The latest research by the InvestorsObserver research team has revealed that despite steady rises in dollar salaries, the average American’s purchasing power, when measured in ounces of gold, has plummeted by 77% since 1998. Isn’t this striking?
Gold-adjusted income acts as a barometer for real purchasing power reduction, and this affects everything from housing to education to retirement planning.
By 2012, even the most prosperous states had wage levels equal to poverty thresholds from just 15 years earlier, revealing the erosion of real wealth, and a plummet to what used to be perceived as poverty level.
Interested in the full research report? Read it here.
I had a chance to learn more in an interview with Sam Bourgi, North America-based researcher and financial analyst.

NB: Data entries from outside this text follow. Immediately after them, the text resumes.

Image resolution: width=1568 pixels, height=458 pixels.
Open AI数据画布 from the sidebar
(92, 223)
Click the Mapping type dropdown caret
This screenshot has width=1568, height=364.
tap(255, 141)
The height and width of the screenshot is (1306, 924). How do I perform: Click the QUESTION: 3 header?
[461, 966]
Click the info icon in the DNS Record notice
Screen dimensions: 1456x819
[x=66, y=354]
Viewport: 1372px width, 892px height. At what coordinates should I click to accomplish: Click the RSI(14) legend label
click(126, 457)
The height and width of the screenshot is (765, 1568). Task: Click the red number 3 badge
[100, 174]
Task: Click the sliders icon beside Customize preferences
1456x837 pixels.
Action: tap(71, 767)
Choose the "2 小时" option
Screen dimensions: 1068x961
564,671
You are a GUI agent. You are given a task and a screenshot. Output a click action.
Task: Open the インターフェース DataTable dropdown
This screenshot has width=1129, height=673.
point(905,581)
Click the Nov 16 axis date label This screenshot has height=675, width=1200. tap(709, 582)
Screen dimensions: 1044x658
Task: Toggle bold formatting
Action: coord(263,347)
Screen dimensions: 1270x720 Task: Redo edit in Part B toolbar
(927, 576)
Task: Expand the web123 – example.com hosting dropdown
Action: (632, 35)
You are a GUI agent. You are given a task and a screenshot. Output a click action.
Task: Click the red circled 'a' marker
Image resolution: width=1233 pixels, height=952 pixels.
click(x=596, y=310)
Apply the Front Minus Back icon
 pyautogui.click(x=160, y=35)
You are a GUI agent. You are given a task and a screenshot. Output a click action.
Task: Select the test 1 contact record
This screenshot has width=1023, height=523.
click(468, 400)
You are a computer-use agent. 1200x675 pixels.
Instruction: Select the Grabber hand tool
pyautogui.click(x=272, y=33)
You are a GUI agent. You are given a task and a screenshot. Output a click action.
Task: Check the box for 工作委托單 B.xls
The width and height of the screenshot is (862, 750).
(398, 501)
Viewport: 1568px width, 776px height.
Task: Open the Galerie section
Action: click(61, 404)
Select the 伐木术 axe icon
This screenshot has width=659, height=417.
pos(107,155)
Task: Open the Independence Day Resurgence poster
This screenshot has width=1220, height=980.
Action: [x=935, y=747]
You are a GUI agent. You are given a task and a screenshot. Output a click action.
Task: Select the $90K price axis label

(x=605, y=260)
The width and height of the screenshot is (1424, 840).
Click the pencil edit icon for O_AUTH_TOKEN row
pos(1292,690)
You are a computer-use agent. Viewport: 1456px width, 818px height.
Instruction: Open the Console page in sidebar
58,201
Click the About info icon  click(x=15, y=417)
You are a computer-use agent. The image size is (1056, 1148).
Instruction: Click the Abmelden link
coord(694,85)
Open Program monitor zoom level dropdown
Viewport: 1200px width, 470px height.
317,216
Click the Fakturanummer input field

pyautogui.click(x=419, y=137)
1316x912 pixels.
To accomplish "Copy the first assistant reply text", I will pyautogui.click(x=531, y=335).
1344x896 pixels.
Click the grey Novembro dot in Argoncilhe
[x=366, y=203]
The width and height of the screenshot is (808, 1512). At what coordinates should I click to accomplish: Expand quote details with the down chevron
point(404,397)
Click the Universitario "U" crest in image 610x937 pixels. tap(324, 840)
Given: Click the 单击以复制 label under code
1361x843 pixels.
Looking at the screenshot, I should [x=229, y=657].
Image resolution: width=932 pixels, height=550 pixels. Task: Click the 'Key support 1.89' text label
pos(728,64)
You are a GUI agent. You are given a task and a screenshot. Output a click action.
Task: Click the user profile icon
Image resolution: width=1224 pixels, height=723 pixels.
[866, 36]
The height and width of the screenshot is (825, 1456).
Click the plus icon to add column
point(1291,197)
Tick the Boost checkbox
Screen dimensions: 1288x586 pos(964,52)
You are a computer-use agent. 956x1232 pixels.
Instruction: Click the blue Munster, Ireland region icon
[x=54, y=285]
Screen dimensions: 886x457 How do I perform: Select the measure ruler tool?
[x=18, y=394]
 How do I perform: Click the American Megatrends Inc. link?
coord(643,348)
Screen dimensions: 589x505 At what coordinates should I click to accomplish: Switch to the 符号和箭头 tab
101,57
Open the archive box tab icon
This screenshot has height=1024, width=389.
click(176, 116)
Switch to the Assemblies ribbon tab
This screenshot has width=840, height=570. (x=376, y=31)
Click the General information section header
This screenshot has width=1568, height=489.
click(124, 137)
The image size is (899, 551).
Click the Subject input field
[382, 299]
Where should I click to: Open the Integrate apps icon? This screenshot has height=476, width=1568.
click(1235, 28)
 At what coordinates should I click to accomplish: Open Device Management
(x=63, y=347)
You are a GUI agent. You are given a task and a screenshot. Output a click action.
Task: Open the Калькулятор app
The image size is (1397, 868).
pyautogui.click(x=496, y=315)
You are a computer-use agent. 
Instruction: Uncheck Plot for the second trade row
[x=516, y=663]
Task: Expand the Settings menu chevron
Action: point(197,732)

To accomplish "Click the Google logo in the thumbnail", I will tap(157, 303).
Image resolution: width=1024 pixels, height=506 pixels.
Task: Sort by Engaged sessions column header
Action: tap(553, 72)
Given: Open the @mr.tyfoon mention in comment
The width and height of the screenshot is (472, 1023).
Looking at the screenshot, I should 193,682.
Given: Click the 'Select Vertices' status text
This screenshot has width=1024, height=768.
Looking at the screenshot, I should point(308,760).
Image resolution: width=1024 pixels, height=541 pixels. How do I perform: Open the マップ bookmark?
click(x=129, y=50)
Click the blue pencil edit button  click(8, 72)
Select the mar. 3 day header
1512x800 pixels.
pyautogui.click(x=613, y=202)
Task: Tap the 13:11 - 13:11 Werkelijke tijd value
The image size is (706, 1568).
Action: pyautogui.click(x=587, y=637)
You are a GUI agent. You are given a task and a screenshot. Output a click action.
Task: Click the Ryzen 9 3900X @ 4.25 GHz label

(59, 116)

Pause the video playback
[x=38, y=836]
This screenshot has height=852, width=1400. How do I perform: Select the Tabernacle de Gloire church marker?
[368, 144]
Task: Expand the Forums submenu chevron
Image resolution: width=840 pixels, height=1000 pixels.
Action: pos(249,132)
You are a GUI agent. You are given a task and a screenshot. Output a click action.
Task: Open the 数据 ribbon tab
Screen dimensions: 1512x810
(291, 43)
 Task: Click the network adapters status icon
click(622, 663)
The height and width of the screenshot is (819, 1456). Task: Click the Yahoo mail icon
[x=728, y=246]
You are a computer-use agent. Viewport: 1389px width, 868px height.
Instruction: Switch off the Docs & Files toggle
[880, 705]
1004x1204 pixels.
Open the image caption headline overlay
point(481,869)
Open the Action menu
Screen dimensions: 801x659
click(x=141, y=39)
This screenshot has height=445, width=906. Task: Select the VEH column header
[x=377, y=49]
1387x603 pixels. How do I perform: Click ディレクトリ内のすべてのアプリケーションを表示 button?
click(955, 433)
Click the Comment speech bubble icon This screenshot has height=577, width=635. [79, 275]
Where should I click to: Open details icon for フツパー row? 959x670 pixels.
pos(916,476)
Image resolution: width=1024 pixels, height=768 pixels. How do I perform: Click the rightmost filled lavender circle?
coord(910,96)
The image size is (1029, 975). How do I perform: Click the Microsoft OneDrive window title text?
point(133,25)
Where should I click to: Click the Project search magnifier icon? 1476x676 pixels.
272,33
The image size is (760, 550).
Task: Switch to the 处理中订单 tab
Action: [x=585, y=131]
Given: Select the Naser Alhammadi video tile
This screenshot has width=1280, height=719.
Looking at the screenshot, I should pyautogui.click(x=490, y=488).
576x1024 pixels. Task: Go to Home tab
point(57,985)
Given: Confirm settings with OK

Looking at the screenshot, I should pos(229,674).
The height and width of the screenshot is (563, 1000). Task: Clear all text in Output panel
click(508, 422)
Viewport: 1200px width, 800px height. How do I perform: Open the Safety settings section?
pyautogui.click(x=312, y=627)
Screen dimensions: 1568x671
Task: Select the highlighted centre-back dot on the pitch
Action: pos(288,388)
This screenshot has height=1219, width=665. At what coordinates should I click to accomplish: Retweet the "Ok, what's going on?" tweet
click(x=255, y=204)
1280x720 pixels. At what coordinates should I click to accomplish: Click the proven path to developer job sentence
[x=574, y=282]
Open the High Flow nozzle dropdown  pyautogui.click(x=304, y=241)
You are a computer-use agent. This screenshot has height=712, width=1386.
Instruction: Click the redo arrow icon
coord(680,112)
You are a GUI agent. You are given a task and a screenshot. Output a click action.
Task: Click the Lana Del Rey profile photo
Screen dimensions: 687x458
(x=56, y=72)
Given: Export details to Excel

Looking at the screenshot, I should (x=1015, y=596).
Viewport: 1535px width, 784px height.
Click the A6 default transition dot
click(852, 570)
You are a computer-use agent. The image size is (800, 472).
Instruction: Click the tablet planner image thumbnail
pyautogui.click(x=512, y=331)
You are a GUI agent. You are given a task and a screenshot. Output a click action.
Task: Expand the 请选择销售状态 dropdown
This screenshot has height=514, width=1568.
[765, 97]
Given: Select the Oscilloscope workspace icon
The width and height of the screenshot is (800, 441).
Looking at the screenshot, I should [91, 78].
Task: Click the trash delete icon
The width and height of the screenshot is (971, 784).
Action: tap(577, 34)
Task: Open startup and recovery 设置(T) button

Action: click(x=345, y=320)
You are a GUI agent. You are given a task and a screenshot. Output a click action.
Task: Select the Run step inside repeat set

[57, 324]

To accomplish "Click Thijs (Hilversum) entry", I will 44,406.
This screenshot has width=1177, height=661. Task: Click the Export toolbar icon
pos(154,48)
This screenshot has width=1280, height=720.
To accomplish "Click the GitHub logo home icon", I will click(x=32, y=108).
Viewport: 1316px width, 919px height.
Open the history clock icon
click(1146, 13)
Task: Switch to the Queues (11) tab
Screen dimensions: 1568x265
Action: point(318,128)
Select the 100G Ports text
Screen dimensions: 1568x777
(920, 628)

Why is gold a good standard to measure against?
Gold is considered a reliable standard to measure purchasing power because it has maintained its value across centuries. It’s been serving as a hedge against inflation and currency devaluation. Unlike fiat currencies, which can be printed in unlimited quantities and are subject to governmental policies, gold offers long-term stability and universal recognition as a store of value. Comparing wages to gold helps reveal shifts in real wealth that may be obscured by changes in nominal dollar amounts.
Why is there such a discrepancy, if wages are rising?
The discrepancy exists because, although wages have increased in nominal terms, inflation and the declining value of the dollar have outpaced those gains, especially when measured against hard assets like gold. Central bank policies, increased money supply, cost-of-living increases, and asset price inflation all contribute to this gap, meaning workers may feel wealthier on paper but can actually afford less in terms of stable value goods or investments. Gold’s surge in price shows how much more labor is required to purchase the same amount of gold compared to previous decades.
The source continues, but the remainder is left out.